WHAT YOU SHOULD DO:
Your result should be the lines holding the word "resolution", copied from the entries below.
** Opening SUPPLIED DATA block **
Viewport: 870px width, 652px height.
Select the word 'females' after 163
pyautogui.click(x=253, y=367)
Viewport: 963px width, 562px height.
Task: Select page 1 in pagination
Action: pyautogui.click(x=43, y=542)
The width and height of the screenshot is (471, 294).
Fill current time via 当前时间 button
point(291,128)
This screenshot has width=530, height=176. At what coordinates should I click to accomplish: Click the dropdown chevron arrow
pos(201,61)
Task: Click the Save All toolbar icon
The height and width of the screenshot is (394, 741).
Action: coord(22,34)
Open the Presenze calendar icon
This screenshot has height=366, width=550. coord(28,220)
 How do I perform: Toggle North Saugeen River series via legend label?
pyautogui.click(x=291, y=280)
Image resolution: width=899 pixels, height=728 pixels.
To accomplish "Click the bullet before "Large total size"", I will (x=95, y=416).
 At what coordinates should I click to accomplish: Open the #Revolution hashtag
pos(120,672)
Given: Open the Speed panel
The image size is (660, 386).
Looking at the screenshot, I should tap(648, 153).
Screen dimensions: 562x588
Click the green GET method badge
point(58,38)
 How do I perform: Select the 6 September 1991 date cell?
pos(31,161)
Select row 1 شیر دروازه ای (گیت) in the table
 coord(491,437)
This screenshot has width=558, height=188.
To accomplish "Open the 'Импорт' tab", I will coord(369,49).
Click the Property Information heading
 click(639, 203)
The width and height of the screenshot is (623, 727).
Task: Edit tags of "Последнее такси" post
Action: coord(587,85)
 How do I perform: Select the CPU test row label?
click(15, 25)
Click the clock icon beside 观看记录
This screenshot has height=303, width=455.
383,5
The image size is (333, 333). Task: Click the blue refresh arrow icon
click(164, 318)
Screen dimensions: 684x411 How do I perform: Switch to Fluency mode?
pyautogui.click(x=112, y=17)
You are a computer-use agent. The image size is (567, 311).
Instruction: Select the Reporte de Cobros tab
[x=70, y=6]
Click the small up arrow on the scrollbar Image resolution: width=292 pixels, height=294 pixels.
** Closing SUPPLIED DATA block **
ANSWER TO THE EXERCISE:
Image resolution: width=899 pixels, height=728 pixels.
Click the small up arrow on the scrollbar Image resolution: width=292 pixels, height=294 pixels.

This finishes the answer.